Espoirs et mirages de l’agriculture connectée
Espoirs et mirages de l’agriculture connectée
Par Julia Zimmerlich (Villeneuve-lès-Maguelone (Hérault)
Reportage au Mas numérique, laboratoire vivant de la viticulture 4.0 situé dans l’Hérault, à l’occasion des Rencontres économiques et sociétales d’Occitanie (RESO) sur le futur de l’emploi à l’heure de la transformation numérique, le mardi 14 mai 2019, à Montpellier.

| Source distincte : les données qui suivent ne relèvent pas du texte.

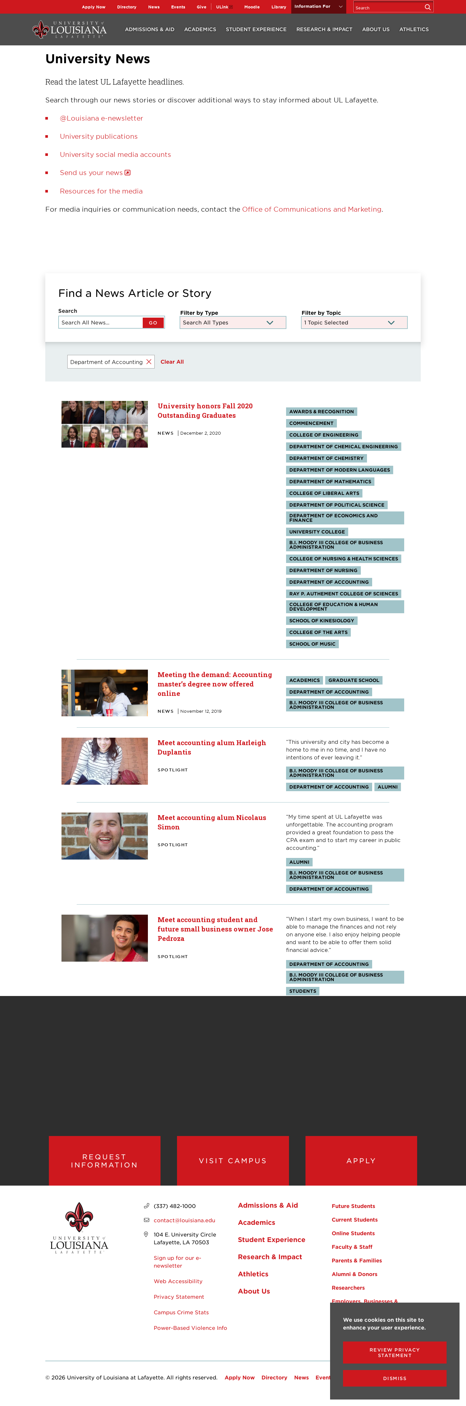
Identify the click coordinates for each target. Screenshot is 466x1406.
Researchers (348, 1294)
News (154, 6)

le premier capteur sur les feuilles est un capteur de chrolophylle et de flavonol des feuilles. Il mesure la quantité de chrorophylle dans les feuilles et permet de détecter des stress (hydrique ou carence azoté de la vigne). Le capteur intègre une puce GPS pour pouvoir faire des mesures en parcelles. / Mas Numérique
« Bonjour, risque mildiou sur la parcelle A. Mardi 23 avril. » Il est 8 heures et le responsable du Mas numérique de SupAgro Montpellier vient de recevoir un texto d’alerte. Installé sur le domaine du Chapitre, à Villeneuve-lès-Maguelone (Hérault), le Mas numérique est un laboratoire vivant de la viticulture 4.0, porté par une quinzaine d’entreprises partenaires. Ici il n’y a pas encore de robot cueilleur ou de tracteur autonome, mais des outils numériques déjà commercialisés et mis à l’épreuve de la réalité du terrain. « Il ne faut pas croire que le numérique va régler tous les problèmes de l’agriculture, pose d’emblée Thomas Crestey, responsable du site, mais le potentiel est important. Notre cheval de bataille, c’est d’être réalistes et de trouver des solutions accessibles et simples pour aider les agriculteurs et les former. »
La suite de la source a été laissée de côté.